Startup Physics

Eniac Ventures
4 min readSep 7, 2023


by Vic Singh

Founders and VCs often use math, especially physics concepts to describe startup motion. Having studied mechanical engineering, I often find myself referring back to the classic physics formulas I used when making these analogs. I thought it would be fun and hopefully useful to break down startup motion into basic physics concepts and formulas. Here we go:

  • Mass (m): For a startup, I think of mass as capital — human, product and cash. A startup’s mass is the strength of the team, the product they are building and the cash on hand to generate motion. It’s generally the strength of the assets the startup has at its disposal and it’s a key input to startup physics. The strength of your mass will dictate how far you can go.
  • Distance (s): This is a measure of how far a startup has gone and how far it must go to achieve success. Distance is your startup’s capability to play the long game and envisage the north star. It’s a key input into other core factors which happen to be vectors with directionality such as velocity and work.
  • Time (t): Startups operate within time boundaries but if you execute well, a startup can elongate the time axis. Time can be the killer or maker of a startup. Startups need to buy time by generating cash flow and/or raising capital.
  • Velocity (v) = distance (s) / time (t) : Velocity in a startup is not just about speed, it’s also a vector which means it has directionality built in. Startups should move quickly as time is finite and competition drives pace. Startups need to acquire talent, ship product and win customers really fast in the right direction towards product-market fit. Achieving high growth rates, fast product development and key milestones on the journey to product-market fit are signals of strong velocity.
  • Momentum (p) = mass (m) * velocity (v): In physics, momentum is simply mass in motion. Momentum in a startup is a function of its mass moving quickly towards the goal of product-market fit and ultimately scaling. Momentum is a good proxy for product-market fit. Once a startup has momentum, it can be hard to stop, which could mean rapid growth and taking the market. Momentum begets momemtum.
  • Force (f) = mass (m) * acceleration (a): In physics, force is an agent capable of changing a body’s state of rest or motion. In a startup, force can be considered as the actions and decisions that propel the startup forward. It can also represent external factors or pressures — like market conditions or competition — that can alter the course or speed of the startup. A startup with strong mass and well directed acceleration will generate force which can be leveraged to drive work and energy.
  • Work (w) = force (f) * distance (s): In physics, work is only done when there’s movement. Similarly, in a startup, real work is about making progress, moving the company forward. This means acquiring customers, shipping product, generating revenue or raising capital. Work requires the full use of a startup force to move through the distance and long haul of building a company,
  • Energy: In a startup, energy could represent the resources available to it, including capital, time and the team’s effort but it takes energy to do work.

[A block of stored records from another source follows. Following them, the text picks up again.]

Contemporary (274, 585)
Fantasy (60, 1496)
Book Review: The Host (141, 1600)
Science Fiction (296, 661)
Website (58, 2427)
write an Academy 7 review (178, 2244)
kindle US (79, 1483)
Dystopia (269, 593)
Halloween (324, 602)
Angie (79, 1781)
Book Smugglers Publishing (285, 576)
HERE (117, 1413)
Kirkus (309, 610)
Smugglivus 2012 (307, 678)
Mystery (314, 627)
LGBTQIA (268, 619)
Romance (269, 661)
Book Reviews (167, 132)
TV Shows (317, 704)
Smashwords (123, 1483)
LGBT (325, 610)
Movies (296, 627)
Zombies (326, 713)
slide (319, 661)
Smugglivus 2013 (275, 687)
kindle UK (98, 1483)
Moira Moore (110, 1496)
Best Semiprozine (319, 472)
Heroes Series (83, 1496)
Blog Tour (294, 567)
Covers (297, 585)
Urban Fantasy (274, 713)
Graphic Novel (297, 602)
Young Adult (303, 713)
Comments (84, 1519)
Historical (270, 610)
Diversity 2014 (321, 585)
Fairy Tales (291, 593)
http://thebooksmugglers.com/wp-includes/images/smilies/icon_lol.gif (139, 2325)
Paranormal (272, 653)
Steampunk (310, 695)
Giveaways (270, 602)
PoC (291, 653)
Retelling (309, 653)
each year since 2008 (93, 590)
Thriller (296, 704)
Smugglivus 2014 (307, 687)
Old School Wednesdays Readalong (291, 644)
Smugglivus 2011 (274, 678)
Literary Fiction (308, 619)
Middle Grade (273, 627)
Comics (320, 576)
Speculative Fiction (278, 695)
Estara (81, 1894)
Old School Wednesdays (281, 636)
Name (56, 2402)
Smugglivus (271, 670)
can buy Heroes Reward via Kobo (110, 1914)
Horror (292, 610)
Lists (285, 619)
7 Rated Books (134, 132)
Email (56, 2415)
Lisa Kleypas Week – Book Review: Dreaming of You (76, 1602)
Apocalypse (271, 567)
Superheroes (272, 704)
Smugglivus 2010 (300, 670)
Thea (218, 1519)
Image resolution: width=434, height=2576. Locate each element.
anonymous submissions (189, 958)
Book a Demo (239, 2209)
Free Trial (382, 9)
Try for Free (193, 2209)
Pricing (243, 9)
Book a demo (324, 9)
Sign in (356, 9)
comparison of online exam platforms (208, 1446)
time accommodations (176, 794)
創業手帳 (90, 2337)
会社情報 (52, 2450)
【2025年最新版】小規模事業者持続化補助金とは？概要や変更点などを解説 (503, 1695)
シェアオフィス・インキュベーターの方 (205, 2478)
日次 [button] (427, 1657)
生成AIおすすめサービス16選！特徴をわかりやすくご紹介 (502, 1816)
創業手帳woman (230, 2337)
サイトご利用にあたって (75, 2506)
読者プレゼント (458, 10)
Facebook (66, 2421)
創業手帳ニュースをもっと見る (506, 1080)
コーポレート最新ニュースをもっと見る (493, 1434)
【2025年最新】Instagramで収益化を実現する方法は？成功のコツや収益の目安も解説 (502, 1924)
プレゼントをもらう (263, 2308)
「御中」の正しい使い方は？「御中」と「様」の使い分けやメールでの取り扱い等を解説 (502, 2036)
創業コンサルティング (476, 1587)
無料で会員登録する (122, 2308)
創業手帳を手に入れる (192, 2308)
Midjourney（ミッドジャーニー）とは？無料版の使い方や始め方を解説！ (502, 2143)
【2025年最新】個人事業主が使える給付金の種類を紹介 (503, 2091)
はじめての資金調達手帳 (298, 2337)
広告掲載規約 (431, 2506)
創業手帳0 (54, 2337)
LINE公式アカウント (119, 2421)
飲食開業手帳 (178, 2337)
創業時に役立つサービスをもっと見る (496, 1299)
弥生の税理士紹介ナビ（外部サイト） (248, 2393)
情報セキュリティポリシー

If the energy is wasted, the startup may fail. There are two forms of energy important to a startup:
  • Kinetic Energy (KE) = ½ * mass (m) * velocity² (v²): The kinetic energy of an object is the form of energy it possesses due to its motion. If a startup has the right mass and velocity, maximizing the kinetic energy can compound its ability to take market share leading to power law outcomes. Think of it as momentum powered by momentum. Unstoppable.
  • Potential Energy (PE) = mass (m) * gravity (g) * height (h): In physics, the potential energy is held by an object because of its position relative to other objects. In startups, this is the most underutilized source of energy. Potential energy is the built-up work a startup is capable of but hasn’t fully executed on yet. This could be a function of team strength, product differentiation and work potential. Startups need to understand how to utilize their full potential energy and convert it to kinetic energy while executing so as not to waste valuable momentum.

I hope these concepts were fun and useful. Go build something with strong mass, velocity and force, and use that to do great work, accelerate, build momentum and exploit the energy generated across space and time.